Clark announced this week that she would leave the UNDP when her current term ended in April - drawing a curtain on eight years in the role. She has not made any comment on what her next step might be.
In an interview with Forbes Magazine during her campaign for Secretary-General of the UN last year, Clark was asked what she would do if she did not get the job. Her answer was the same as when she was asked what she would do if she lost the 2008 election: "there is no plan B. Only plan A".
Plan A did not work out - Antonio Guterres was given the job. But just as Clark ended up with the UNDP role within months of losing the 2008 election, former colleague and Labour MP Annette King said she did not think it would be long before a Plan B landed in Clark's lap again.
While it was likely Clark, 66, would take a break, she did not expect her to move back to New Zealand permanently just yet.
"She'll take a break and do some of the things she hasn't been able to do much of, like cross country ski-ing, mountaineering and the Great Walks. She'll also spend time with her 94-year-old father [George] because she is a very dedicated family person.
"But I suspect she won't have to wait long until the offers come in, and they will be international offers. She's got such a good reputation."
She said Clark would return to New Zealand permanently at some point.
"But she's still young, in international terms. She's still got years of high-level work in her."
King said having already held a top job at the UN and failed to get the Secretary-General role, it would have to be an enticing offer for Clark to remain within the UN, but other opportunities in international development or the humanitarian field could beckon.
King's views were echoed by another former colleague, Phil Goff, who served as Foreign Minister under Clark and is now Auckland Mayor. Goff said Clark would have opportunities galore.

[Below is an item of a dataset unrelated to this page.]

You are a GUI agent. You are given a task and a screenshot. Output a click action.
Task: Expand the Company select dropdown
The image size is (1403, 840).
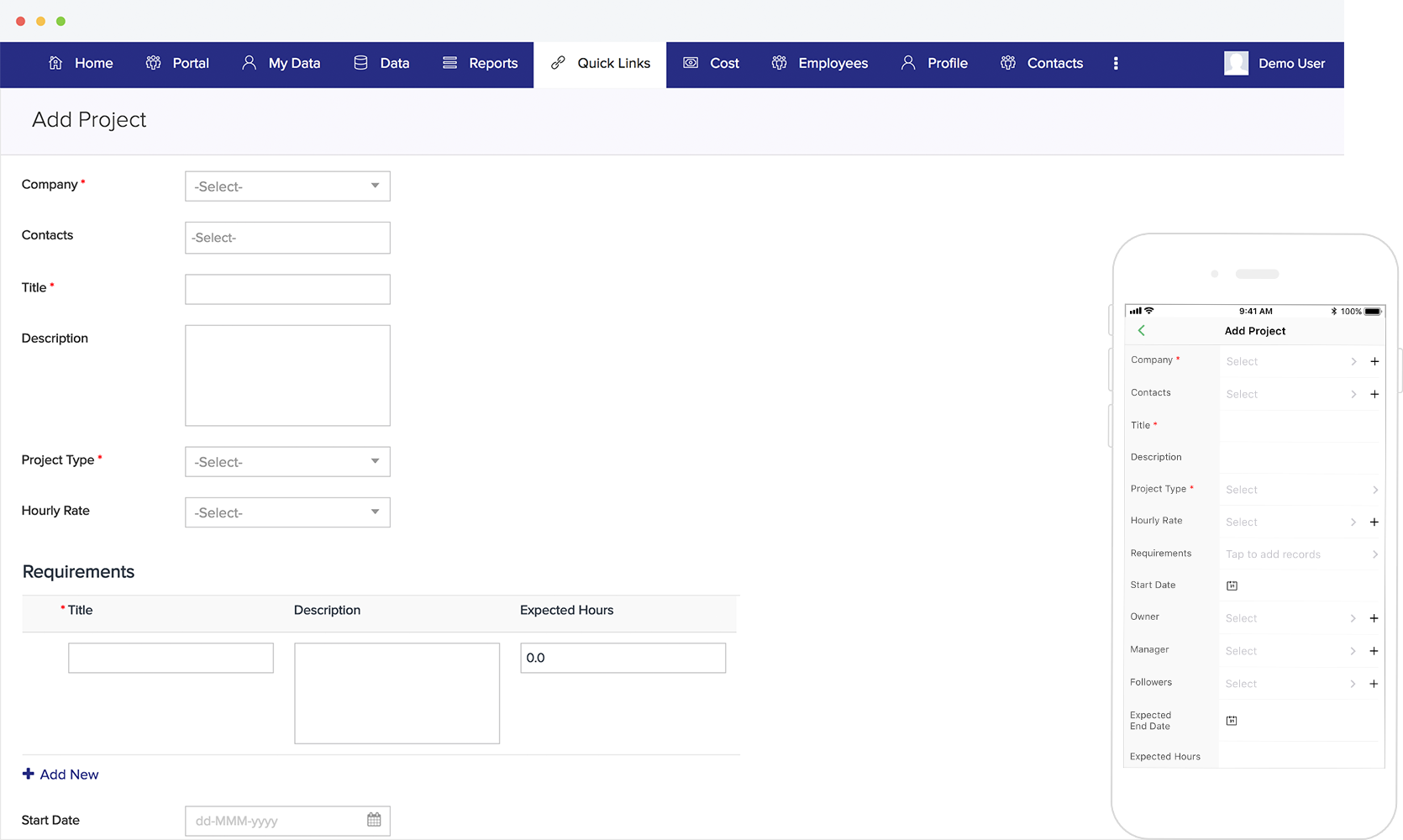coord(287,186)
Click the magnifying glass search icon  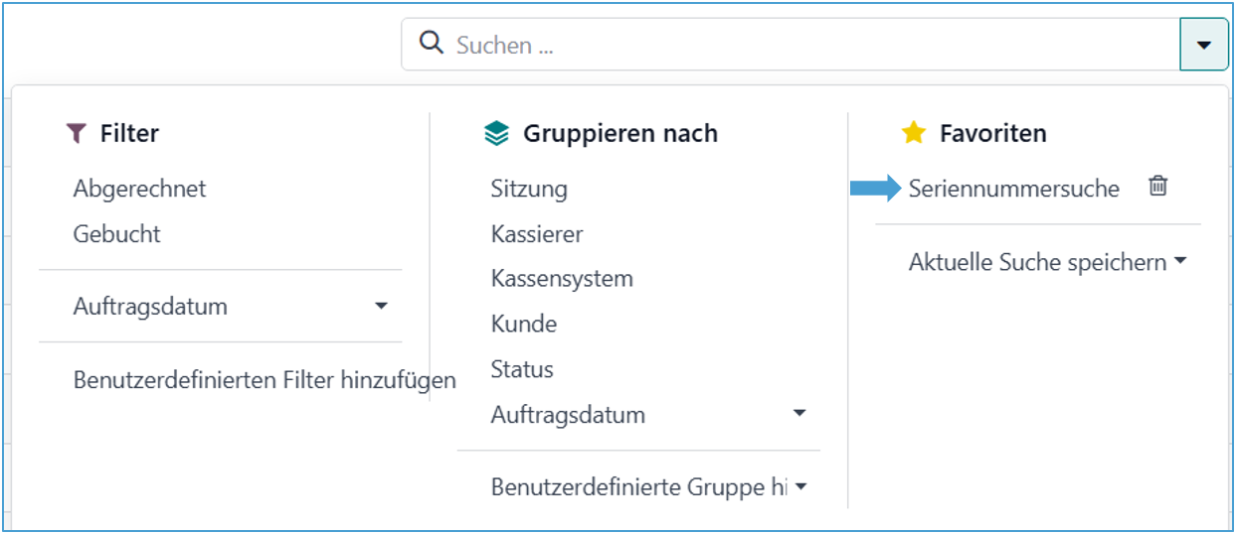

"What I don't think will be an option, as much as she loves doing her long treks, I do not think she will be thinking of retiring. She would consider she has a good contribution to make and she still has the energy levels and commitment to want to use the skills she has built up."
Goff said if Clark was willing he expected the Government would be keen to take advantage of her international connections, perhaps in a special envoy role.
"The Government will no doubt be considering whether there is a place for her in terms of its international relations, and how they could utilise her skills, talent and contacts internationally."
He said if Clark did opt to return to New Zealand, a role in arts and culture was possible given her love of the sector.
Clark has regularly featured in international rankings of influential women such as the Forbes list and has advocated for women to get senior roles domestically and internationally.
Clark has declined to give interviews.